Gather all lines from the material that contain the word "computer".

RECORDED DATA>
----------
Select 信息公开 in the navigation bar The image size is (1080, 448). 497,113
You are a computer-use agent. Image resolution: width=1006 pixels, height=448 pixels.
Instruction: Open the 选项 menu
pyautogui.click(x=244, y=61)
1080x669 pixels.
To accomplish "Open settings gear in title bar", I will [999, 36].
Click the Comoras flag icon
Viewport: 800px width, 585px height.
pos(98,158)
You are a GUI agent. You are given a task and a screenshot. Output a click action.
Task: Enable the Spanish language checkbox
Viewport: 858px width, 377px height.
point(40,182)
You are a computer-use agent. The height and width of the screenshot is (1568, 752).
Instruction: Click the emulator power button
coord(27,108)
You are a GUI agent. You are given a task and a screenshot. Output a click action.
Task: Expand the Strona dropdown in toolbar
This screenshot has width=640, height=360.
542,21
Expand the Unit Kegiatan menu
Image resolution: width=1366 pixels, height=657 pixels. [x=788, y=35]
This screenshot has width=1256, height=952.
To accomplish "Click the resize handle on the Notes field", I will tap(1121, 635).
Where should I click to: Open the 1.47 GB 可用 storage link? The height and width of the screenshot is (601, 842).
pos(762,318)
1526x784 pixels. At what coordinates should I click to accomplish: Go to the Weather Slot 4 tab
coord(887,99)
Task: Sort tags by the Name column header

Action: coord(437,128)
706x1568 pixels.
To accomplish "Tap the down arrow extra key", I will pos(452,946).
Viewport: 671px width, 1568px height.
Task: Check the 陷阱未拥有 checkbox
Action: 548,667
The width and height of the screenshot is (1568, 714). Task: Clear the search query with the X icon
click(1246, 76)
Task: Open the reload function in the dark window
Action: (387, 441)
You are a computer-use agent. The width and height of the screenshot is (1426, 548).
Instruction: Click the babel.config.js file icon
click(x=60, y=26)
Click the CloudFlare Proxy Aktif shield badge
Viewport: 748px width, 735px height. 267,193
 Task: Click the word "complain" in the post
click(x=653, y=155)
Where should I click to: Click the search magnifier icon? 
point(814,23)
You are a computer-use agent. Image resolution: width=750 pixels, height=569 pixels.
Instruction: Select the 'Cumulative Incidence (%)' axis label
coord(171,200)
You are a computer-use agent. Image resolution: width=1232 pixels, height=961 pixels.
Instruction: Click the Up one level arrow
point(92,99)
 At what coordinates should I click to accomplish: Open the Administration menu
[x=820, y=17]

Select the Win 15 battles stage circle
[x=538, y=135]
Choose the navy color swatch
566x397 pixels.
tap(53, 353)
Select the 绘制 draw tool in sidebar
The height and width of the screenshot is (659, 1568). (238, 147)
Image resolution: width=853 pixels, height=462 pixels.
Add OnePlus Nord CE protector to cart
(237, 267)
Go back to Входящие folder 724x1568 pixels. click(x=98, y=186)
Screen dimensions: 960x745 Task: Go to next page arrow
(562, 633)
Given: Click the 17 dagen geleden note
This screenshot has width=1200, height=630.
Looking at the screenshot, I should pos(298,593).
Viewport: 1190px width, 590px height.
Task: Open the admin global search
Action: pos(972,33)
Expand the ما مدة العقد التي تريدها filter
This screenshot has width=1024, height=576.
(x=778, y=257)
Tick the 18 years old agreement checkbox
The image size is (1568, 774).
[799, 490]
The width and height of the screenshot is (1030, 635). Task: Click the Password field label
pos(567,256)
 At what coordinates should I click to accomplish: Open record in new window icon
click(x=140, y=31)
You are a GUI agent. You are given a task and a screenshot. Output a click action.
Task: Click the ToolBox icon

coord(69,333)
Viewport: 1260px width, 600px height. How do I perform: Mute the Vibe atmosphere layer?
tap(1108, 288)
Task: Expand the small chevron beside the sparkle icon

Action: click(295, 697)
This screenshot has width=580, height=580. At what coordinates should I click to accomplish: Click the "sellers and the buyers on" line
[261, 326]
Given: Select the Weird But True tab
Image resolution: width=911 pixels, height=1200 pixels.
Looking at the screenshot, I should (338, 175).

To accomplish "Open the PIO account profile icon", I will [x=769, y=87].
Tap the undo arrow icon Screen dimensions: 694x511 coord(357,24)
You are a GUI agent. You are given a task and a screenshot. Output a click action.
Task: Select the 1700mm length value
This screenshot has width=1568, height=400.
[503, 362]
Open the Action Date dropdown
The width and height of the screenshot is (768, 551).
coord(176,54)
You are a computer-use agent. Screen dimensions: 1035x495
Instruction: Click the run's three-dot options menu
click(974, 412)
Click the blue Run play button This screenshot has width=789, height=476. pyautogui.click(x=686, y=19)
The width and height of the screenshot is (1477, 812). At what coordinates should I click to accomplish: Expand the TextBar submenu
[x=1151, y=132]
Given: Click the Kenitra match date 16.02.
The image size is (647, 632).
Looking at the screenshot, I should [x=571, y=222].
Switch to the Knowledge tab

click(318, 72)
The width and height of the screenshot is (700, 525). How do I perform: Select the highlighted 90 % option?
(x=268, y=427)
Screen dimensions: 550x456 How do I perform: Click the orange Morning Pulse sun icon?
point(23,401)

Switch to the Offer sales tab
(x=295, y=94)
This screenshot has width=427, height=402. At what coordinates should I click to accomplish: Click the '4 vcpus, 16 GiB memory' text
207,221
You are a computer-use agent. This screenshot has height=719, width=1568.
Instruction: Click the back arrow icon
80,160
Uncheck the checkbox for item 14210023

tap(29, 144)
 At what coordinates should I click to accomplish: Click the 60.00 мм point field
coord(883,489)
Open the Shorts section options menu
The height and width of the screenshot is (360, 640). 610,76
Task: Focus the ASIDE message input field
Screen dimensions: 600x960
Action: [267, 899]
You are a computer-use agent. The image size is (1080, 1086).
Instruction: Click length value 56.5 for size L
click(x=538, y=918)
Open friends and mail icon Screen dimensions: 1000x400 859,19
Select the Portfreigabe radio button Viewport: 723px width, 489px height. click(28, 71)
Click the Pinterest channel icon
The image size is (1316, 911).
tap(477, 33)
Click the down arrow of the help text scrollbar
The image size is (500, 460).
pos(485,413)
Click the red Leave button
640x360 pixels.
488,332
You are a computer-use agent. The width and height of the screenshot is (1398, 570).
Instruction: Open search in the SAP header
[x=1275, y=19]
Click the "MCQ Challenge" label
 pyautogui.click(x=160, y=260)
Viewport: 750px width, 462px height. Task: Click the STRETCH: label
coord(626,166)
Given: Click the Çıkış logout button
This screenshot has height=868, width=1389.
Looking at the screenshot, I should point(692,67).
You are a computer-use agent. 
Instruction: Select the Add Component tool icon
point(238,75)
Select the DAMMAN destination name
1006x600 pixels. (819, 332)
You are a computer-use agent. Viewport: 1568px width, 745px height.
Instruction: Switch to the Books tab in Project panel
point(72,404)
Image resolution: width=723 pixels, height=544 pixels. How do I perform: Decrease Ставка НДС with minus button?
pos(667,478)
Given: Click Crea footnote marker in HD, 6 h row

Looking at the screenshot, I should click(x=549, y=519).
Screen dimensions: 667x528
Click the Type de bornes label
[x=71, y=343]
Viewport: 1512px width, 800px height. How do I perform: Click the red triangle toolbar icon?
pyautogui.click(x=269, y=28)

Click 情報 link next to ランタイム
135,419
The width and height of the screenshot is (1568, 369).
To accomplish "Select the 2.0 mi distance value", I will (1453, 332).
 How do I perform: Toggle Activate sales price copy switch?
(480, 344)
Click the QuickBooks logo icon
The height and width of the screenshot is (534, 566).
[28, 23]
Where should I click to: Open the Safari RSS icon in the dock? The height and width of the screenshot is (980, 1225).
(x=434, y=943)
----------
RESPONSE AREA>
You are a computer-use agent. Image resolution: width=1006 pixels, height=448 pixels.
You are a computer-use agent. The height and width of the screenshot is (1568, 752).
You are a computer-use agent. The width and height of the screenshot is (1426, 548).
You are a computer-use agent. Image resolution: width=750 pixels, height=569 pixels.
You are a computer-use agent. Image resolution: width=1232 pixels, height=961 pixels.
You are a computer-use agent. Screen dimensions: 1035x495
You are a computer-use agent. This screenshot has height=719, width=1568.
You are a computer-use agent. The image size is (1080, 1086).
You are a computer-use agent. The width and height of the screenshot is (1398, 570).
You are a computer-use agent. 
You are a computer-use agent. Viewport: 1568px width, 745px height.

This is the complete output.